Bianca Lutchen, a 2012 graduate of Luther from Northfield, Minnesota, was awarded the Fulbright English Teaching Assistantship in Germany for 2012-2013. She majored in political science and German with a minor in sociology. Her connection with Germany started before her Luther career, during her time as a high school exchange student with the Congress-Bundestag Youth Exchanges, when she mentored kindergarten and elementary German students. Her love for teaching and German continued at Luther as she served as a German language tutor for American students.
Along with the teaching portion of the assistantship, Lutchen’s time in Germany with Fulbright supported her research interests in exploring the ramifications for national identity that resulted from the reunification of the former East and West Germany. Her teaching experience was at the Rudolf-Koch-Schule in Offenbach, Germany.
Lauren Griffin, a 2012 Luther graduate from Plymouth, Minnesota, is the daughter of Phil and Ellen Griffin of Plymouth. She was awarded a Fulbright English Teaching Assistantship for the 2012-2013 academic year. Griffin's placement was at the University of Donja Gorica in Podgorica, Montenegro. She hopes to also volunteer with a local nonprofit focused on peace building and reconciliation.

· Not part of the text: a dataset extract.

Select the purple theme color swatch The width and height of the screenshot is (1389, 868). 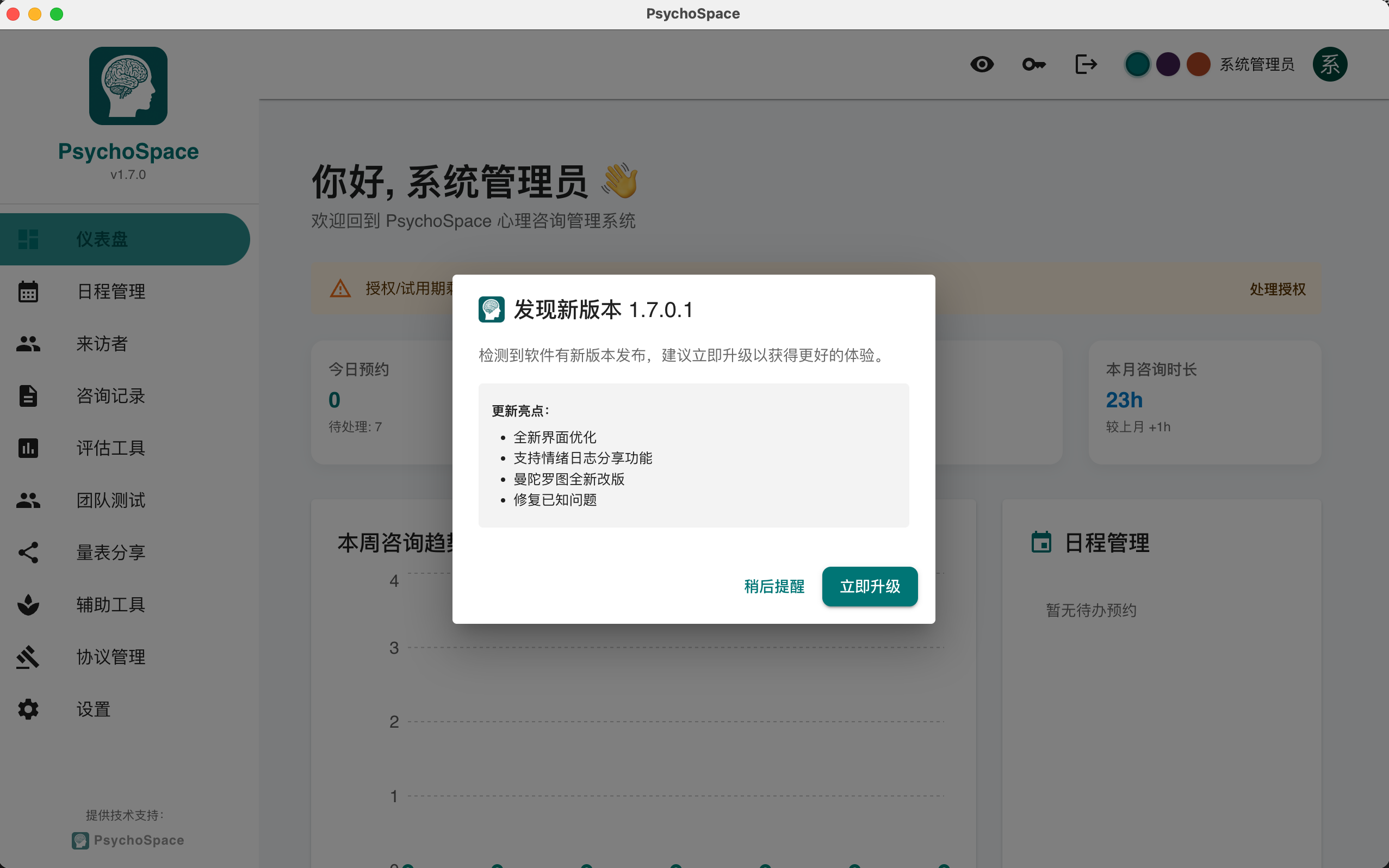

At Luther, Griffin practiced and improved her teaching skills through classes and an internship within the education department. She also served as an English language and writing tutor.
Sean Anderson, a political science and Spanish major from New Ulm, Minnesota, received a Fulbright award to serve as English Teaching Assistant in Colombia for the 2011-2012 academic year.
Tyler Dryg, a history major from Bettendorf, Iowa, received a Fulbright foreign scholarship research award. He used the award to conduct research on late medieval history in Germany.
James Feinstein, a political science and anthropology major from Sioux Falls, South Dakota, received a Fulbright award to serve as an English Teaching Assistant in Thailand for the 2011-2012 academic year.